• _ACTIONS TO TAKE_:
1. In the fasting trial text, which blood measure showed the greatest change from baseline?
2. Continue the fasting trial text from its last sentence.

Micronutrient intakes were low compared to acceptable daily intakes (AI) and recommended daily intake (RDI) requirements on fast days. Inadequacies in some micronutrient intakes were seen on these days. Intakes for thiamine, niacin, phosphorous and vitamins A and C were all acceptable according to recommendations and are therefore not shown here. Requirements of calcium, iodine and magnesium are shown in Figures 2a-2c. Weekly averages for these micronutrients did not meet requirements on most occasions. Other micronutrients that failed to meet RDI levels in weekly averages were folate (not shown here) and potassium (Figure 2d) on 60% of occasions, vitamin E on 40% of occasions (not shown here). Although inadequate on fast days (3.7 mg/day or 46% RDI). Mean daily iron intakes (not shown here) were high overall (12.3 mg/day or 154%) RDI.
Pre and post fasting blood parameter concentrations are summarised below in Table 2. Blood glucose levels increased by 2%, however this was insignificant. A significant decrease (56%) in fasting blood insulin was observed. Fasting plasma cholesterol levels significantly increased (0.9 mmol/L or 19%), LDL (1.00 mmol/L or 40%). HDL cholesterol also increased (0.07 mmol/L or 4%) although this was insignificant. Plasma triglyceride levels exhibited the greatest change from baseline. A significant decrease in this measure was observed (0.7 mmol/L or 47%). These measures remained within normal reference values. Fasting plasma IGF-1 recorded a significant reduction of (18 mmol/L or 25%).
|Test||Units||Ref Range||Pre Trail||Post Trail||Change|
|Glucose||mmol/L||3.0 – 5.4||4.6||4.7||0.1(2%)|
|HDL||mmol/L||1.00 – 2.50||1.64||1.71||0.07(4%)|
|IGF-1||nmol/L||9.6 – 28.4||25.2||18.8||6.4 (-25%)|
|Insulin||pmol/L||10 - 96||32||14||18(-56%)|
|*Denotes exceeds normal reference range|
Table 2: Baseline and post diet biochemistries.
Pre- and post-trial DEXA results are shown in Table 3. A significant reduction (-3.37 kg) in total body mass was observed. Reductions in lean tissue measured 3.35 kg. Bone mineral content decreased by 0.05 kg and fat mass increased by +0.03 kg. This small increase in fat mass (0.6%) is insignificant when considered relative to losses in lean tissue.

• _GIVEN ENTRIES_:
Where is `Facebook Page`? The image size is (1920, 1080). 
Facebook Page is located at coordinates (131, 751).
...
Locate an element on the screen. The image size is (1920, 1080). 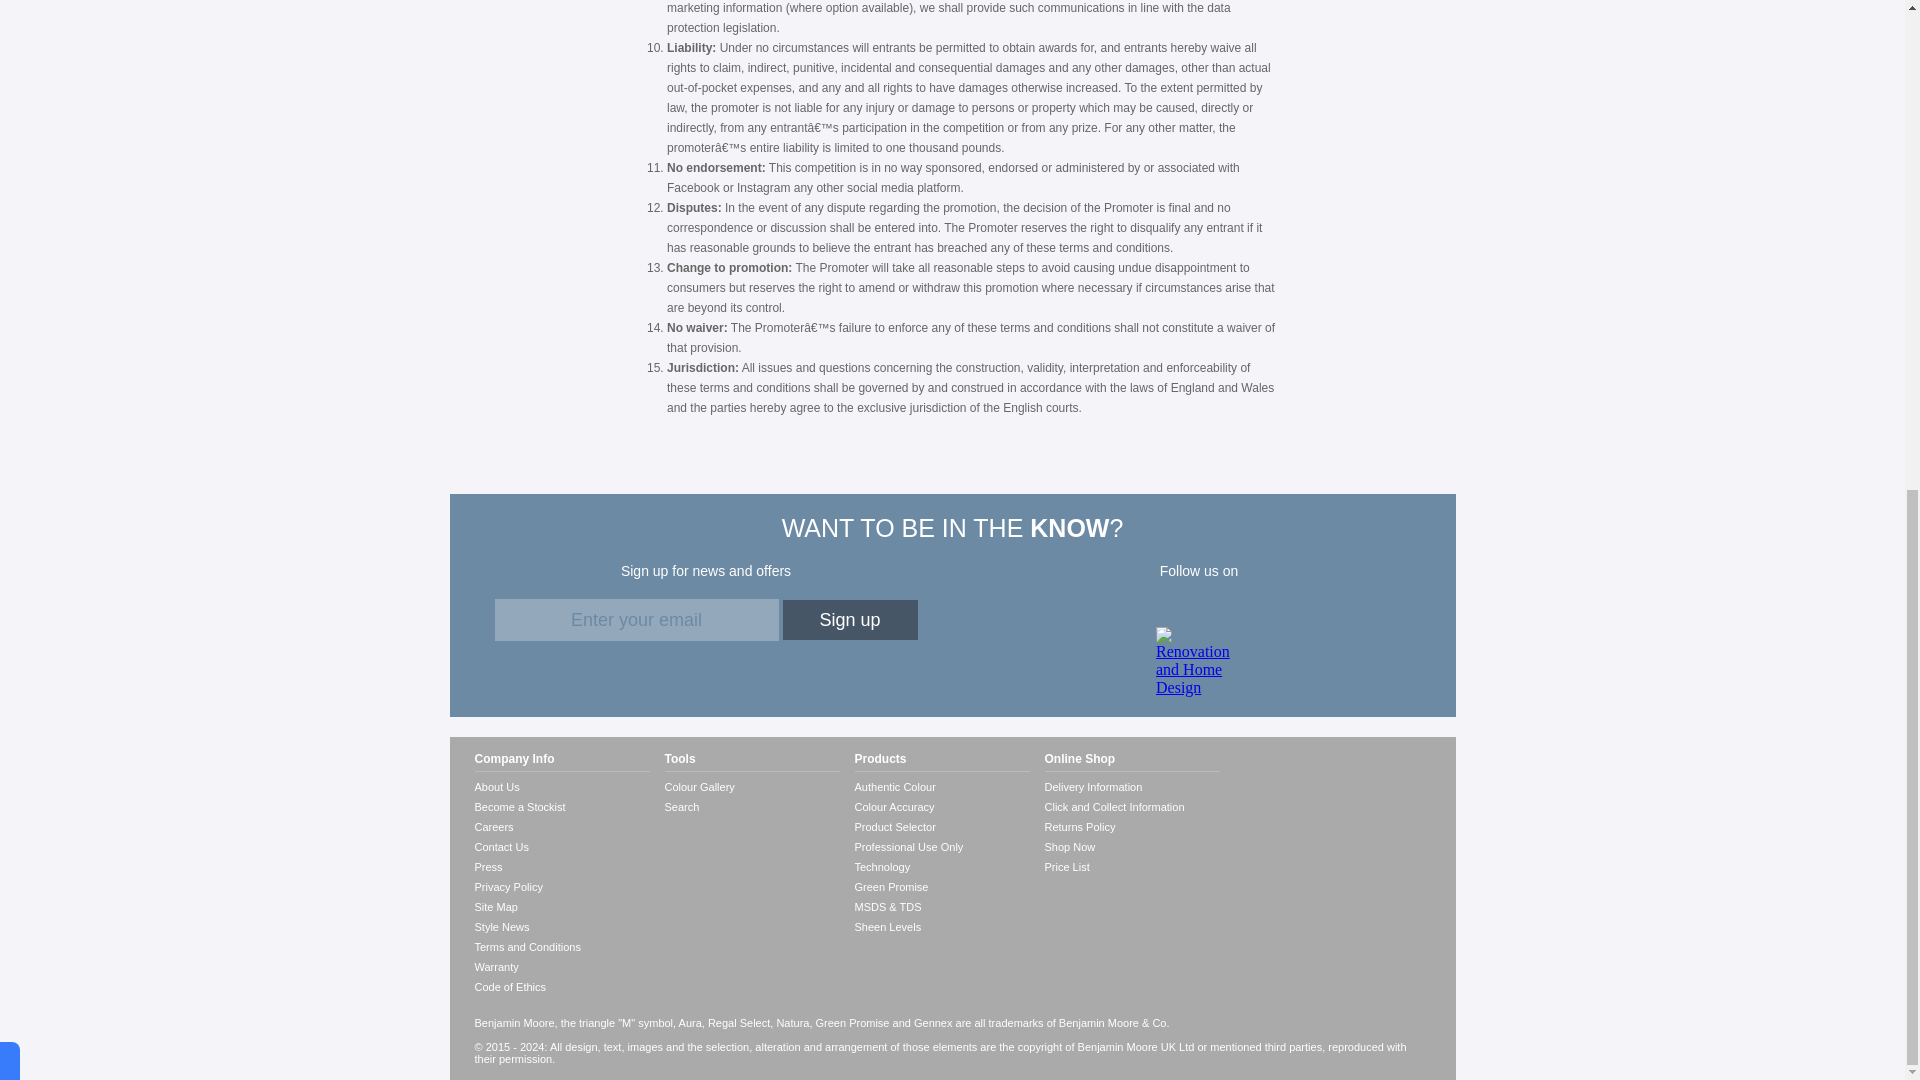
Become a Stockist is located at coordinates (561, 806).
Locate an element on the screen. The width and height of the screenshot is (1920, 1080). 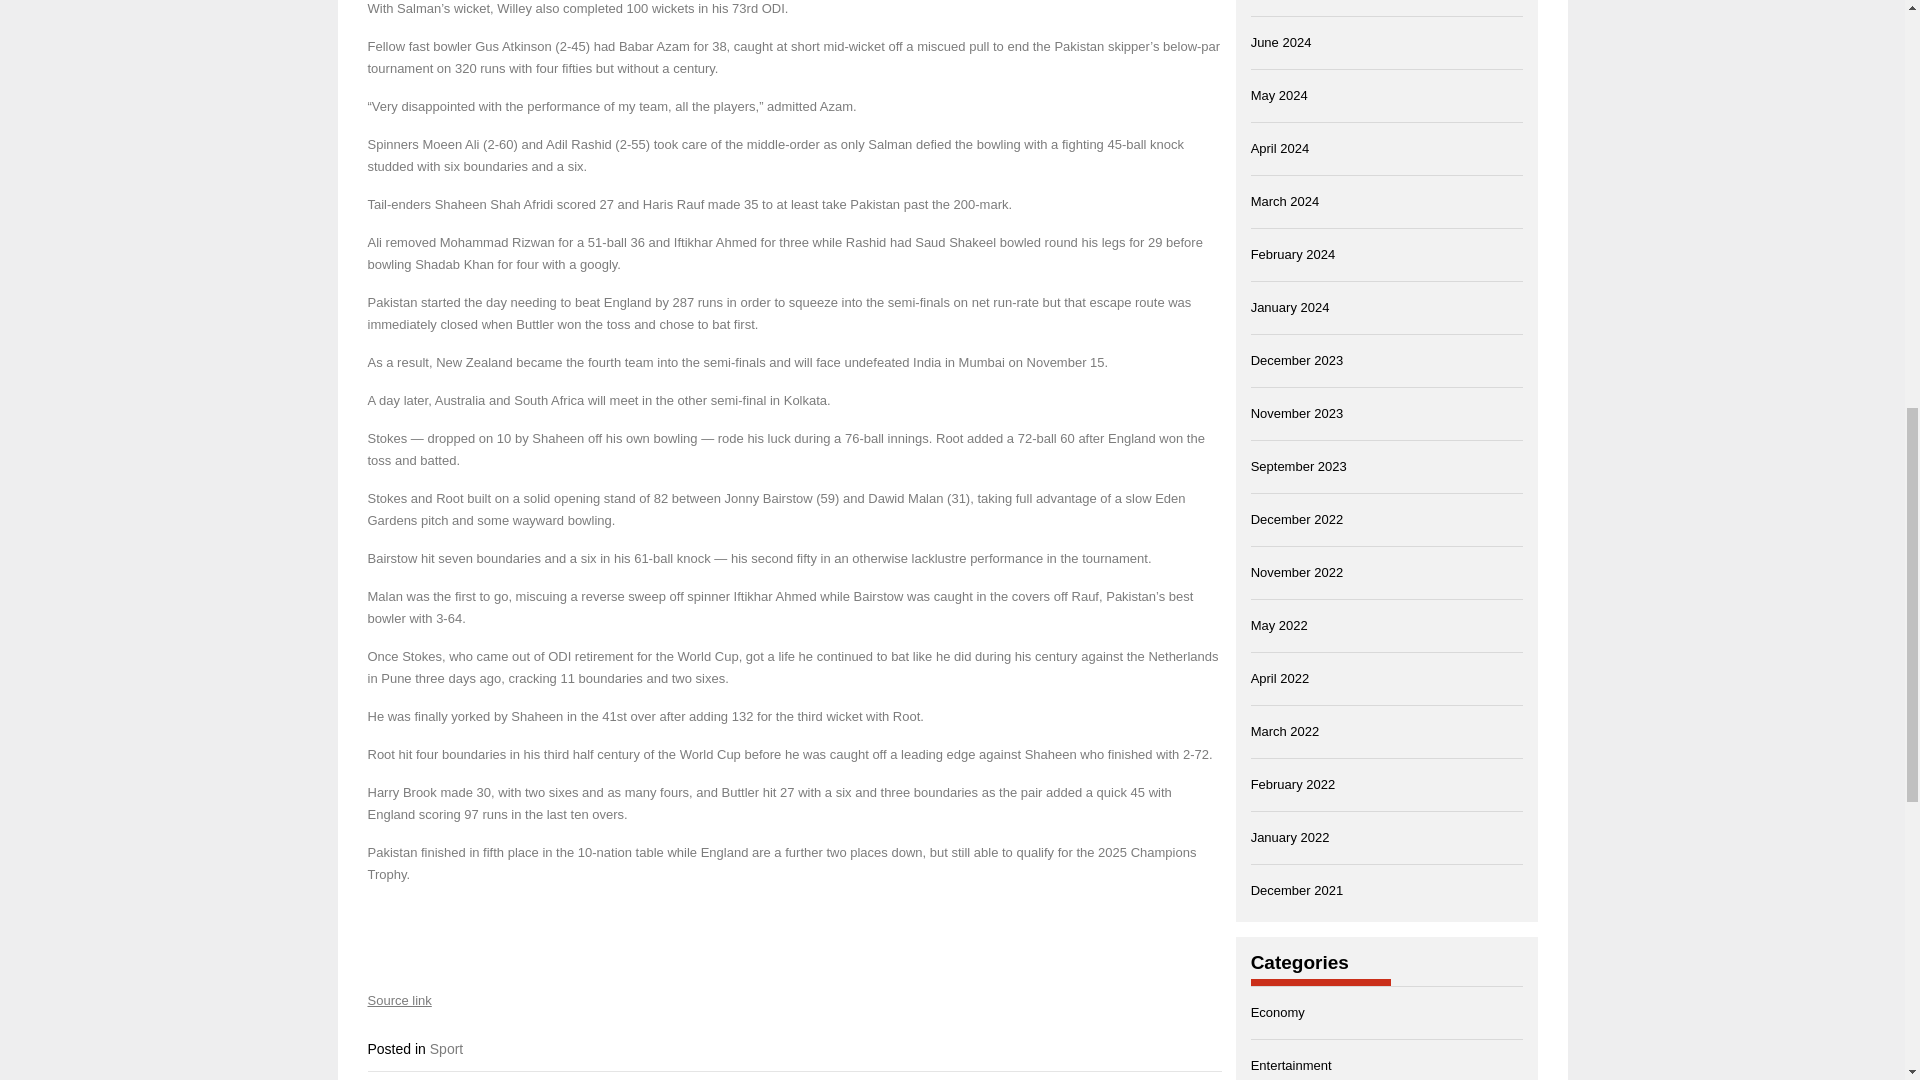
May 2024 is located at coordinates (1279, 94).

• _SOLVED TASKS_:
1. Plasma triglyceride levels showed the greatest change from baseline.

2.
|Bone mineral content (g)||Fat mass (g)||Lean mass (g)||Fat free mass (g)||Total mass (g)||Fat%|
|Region||Pre||Post||% Change||Pre||Post||% Change||Pre||Post||% Change||Pre||Post||% Change||Pre||Post||% Change||Pre||Post||% Change|
Table 3: Pre and Post Trial Body composition parameters measured by Dual X-Ray absorptiometry.
Total body bone mineral density decreased from 1.26 g.cm-2 to 1.25 g.cm-2 although this remained within the normal range. Central abdominal fat decreased from 0.43 kg to 0.38 kg and remained in the low risk category. Resting Metabolic Rate decreased approximately 3.7% from week 1 (2223 kcal/day) to week 5 (2148 kcal/day). This is due to the decrease in body mass (3.4%) as RMR is a function of gender, age, height and body mass.
Table 4 shows psychological data gathered during fast days. In Table 4 the lower score indicates a poorer result i.e. concentration, productivity and alertness all increased throughout the trial. In Table 5 a lower score indicates a better result i.e. irritability, hunger and fatigue decreased as the trial progressed.
Table 4: Modified POMS scores on fast days.
Table 5: Modified POMS scores on feed days.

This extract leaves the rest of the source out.